Menopausal status may help to determine the clinical benefit derived from the addition of chemotherapy to endocrine therapy in women with hormone receptor (HR)–positive, HER2-negative, lymph node–positive breast cancer, who have a recurrence score between 0 and 25, according to a study presented at the 2020 San Antonio Breast Cancer Symposium.
Dr. Kevin Kalinsky, who is the acting associate professor in the Department of Hematology and Medical Oncology at Emory University School of Medicine, director of the Glenn Family Breast Center and director of breast medical oncology at Winship Cancer Institute of Emory University, spoke to CURE® about what the trial results mean for patients.

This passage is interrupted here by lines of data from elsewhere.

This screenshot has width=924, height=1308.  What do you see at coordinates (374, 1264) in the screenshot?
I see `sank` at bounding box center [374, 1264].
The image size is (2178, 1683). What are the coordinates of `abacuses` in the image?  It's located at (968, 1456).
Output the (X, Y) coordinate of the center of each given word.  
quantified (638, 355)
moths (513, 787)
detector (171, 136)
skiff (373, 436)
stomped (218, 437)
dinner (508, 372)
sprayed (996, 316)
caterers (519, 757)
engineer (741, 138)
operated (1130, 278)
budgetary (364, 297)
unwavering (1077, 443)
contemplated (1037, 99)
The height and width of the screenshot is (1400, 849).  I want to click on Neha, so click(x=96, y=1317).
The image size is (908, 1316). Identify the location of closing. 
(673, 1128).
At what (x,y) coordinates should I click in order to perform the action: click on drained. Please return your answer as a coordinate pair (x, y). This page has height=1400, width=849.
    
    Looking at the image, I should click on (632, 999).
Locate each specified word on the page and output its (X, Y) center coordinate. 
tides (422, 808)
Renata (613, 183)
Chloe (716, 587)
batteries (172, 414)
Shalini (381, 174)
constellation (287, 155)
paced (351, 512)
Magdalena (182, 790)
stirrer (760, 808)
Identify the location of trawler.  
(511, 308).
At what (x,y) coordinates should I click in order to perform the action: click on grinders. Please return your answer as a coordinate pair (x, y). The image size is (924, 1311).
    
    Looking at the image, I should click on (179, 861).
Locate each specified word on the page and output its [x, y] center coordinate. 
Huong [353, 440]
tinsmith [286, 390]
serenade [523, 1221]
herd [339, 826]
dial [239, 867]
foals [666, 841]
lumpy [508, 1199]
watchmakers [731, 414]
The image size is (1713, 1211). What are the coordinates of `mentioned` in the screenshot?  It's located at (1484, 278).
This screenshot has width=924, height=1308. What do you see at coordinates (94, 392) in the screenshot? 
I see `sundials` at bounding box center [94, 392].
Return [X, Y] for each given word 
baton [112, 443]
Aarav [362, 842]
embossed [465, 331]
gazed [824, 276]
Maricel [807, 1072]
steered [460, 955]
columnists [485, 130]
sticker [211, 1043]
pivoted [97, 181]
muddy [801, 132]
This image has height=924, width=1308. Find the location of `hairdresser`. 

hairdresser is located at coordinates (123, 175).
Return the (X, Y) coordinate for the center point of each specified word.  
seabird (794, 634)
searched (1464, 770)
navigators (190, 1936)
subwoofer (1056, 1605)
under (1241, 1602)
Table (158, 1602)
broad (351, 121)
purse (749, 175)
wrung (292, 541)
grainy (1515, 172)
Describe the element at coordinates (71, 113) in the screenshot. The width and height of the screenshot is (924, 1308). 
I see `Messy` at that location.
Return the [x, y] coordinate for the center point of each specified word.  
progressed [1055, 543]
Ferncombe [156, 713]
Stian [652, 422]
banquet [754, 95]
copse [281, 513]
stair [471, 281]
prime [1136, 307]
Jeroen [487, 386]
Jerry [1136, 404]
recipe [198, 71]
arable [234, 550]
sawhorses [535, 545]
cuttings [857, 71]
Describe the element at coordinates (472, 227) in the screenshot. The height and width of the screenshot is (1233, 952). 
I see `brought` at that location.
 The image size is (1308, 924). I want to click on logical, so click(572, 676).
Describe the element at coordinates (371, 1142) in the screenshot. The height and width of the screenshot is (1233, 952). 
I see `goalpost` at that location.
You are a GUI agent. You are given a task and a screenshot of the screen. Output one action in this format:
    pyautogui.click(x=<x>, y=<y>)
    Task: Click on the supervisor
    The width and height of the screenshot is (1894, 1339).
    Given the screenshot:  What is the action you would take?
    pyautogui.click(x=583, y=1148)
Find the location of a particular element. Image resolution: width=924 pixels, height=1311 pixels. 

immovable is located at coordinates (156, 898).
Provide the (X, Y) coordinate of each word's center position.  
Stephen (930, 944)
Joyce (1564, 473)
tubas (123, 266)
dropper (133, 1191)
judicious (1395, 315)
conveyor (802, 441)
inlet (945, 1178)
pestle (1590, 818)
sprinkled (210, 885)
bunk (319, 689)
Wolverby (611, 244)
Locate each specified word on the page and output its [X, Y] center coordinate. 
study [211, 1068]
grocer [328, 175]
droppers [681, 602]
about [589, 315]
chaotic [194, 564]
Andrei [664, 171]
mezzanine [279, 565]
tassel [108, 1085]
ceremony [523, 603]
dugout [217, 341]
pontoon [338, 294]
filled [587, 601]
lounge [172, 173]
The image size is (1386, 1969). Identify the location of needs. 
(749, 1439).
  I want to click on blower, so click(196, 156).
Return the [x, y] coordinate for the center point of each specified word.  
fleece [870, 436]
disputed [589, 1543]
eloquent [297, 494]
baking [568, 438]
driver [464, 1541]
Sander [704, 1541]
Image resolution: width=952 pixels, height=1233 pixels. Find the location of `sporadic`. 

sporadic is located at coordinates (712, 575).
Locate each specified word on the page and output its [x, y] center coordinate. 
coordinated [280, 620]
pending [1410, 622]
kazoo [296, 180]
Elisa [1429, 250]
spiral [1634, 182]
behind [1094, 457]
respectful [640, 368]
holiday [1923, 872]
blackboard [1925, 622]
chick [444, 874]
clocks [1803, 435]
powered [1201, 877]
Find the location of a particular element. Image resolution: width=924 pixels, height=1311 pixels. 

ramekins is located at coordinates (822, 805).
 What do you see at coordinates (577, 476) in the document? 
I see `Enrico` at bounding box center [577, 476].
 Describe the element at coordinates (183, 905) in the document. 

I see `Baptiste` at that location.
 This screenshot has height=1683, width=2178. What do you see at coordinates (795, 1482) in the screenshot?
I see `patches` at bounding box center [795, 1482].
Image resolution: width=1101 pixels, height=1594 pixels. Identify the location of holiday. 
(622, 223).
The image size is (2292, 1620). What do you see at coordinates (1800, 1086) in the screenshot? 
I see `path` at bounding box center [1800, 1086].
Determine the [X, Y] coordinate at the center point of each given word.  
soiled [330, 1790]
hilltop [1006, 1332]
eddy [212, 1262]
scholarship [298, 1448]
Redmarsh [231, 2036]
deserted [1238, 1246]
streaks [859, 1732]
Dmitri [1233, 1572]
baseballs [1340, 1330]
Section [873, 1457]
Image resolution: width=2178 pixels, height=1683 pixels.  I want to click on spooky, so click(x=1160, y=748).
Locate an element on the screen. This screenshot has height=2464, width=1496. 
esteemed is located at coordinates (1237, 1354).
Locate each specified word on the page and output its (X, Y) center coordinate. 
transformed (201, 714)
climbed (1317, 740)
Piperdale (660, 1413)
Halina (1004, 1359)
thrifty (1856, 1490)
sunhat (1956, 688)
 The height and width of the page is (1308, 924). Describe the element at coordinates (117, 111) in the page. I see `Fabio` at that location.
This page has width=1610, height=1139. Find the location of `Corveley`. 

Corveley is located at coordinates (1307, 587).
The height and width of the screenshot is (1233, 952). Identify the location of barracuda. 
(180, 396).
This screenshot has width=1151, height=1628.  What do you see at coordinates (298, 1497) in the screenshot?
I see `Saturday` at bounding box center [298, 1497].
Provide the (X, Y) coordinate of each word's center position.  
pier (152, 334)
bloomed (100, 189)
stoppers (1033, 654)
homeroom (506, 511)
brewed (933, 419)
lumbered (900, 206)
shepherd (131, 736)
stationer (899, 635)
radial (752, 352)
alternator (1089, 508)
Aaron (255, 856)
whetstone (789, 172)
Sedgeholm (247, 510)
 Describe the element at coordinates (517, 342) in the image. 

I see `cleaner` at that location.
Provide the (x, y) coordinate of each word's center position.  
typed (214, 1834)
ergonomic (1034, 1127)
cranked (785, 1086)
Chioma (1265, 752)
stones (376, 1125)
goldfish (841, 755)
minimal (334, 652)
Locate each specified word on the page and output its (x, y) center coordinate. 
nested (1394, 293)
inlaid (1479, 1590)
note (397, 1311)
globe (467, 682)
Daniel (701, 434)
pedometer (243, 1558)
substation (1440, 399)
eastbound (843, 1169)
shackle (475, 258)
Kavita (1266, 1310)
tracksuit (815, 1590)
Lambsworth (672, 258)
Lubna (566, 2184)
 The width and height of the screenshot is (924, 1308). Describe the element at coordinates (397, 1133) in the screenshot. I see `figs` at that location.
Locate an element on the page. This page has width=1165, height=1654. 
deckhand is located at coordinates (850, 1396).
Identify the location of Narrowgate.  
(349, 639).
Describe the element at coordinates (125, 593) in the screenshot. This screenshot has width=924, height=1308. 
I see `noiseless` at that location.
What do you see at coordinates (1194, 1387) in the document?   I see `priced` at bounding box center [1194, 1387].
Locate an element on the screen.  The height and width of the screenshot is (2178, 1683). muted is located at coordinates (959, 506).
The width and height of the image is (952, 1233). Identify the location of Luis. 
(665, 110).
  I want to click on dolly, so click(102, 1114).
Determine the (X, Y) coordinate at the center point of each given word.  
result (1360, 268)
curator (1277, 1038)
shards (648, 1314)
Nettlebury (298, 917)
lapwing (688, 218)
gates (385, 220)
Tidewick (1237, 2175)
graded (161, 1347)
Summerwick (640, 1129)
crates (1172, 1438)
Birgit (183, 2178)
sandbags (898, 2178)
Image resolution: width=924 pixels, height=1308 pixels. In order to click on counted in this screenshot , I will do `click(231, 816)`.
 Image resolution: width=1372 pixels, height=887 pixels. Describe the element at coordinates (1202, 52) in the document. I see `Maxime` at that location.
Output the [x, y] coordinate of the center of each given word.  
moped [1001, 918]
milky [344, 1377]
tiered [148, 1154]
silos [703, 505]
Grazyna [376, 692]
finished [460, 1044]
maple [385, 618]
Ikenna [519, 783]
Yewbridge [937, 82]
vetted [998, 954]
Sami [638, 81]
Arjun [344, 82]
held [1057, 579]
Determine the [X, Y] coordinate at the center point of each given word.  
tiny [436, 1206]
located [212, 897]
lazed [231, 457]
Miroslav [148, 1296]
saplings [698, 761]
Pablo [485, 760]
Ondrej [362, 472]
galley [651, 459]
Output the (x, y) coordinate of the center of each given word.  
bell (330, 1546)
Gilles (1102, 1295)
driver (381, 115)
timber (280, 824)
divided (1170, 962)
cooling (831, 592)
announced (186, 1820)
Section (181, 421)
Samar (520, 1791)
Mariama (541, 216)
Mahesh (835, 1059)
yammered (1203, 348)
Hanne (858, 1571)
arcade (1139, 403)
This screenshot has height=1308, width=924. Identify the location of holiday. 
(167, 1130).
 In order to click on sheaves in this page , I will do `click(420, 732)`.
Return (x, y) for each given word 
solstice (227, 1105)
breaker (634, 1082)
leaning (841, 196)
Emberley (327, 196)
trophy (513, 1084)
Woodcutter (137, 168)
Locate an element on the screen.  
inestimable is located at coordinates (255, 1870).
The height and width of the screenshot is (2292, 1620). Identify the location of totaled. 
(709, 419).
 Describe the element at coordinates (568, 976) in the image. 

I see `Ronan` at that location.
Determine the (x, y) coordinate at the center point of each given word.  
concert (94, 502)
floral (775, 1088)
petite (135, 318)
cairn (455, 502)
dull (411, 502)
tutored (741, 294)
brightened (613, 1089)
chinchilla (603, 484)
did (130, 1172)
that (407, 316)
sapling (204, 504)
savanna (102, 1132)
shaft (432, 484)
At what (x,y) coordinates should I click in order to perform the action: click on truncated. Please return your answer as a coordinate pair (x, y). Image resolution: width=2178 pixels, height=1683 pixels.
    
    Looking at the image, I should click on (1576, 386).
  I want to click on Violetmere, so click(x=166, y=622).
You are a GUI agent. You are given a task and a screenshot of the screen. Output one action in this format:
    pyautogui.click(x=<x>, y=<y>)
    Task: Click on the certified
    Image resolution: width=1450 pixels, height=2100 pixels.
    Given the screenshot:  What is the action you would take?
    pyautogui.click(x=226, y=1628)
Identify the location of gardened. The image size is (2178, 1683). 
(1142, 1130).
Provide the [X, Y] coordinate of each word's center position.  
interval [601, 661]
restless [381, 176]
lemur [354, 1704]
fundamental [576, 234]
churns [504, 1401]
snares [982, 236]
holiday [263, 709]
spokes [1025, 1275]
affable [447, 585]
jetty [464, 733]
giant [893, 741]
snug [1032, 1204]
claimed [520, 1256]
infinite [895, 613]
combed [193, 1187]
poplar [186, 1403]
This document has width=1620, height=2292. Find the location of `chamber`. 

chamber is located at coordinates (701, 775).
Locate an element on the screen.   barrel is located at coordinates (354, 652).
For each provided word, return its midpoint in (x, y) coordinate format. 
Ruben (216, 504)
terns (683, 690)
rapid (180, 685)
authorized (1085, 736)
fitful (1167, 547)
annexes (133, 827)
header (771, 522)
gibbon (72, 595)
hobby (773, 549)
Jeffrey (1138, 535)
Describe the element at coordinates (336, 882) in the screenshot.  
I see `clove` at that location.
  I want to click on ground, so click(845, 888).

So, this information really does empower patients. And it empowers every patient to be able to make a decision. So, if you (have a patient with) a tumor that has 123 (lymph) nodes involved, that's hormone receptor-positive and HER2 negative, and there's a potential benefit for checking this test. So, for postmenopausal women to determine, “Do I need chemotherapy or do I not?” And for the premenopausal women, there could be prognostic information that can be yielded from this test.
And it was the absolute benefit of getting chemotherapy. So, you know, we've moved beyond this kind of one-size-fits-all approach. And we're going to be increasingly making decisions based upon biology and that's where this study helps to continue to inform.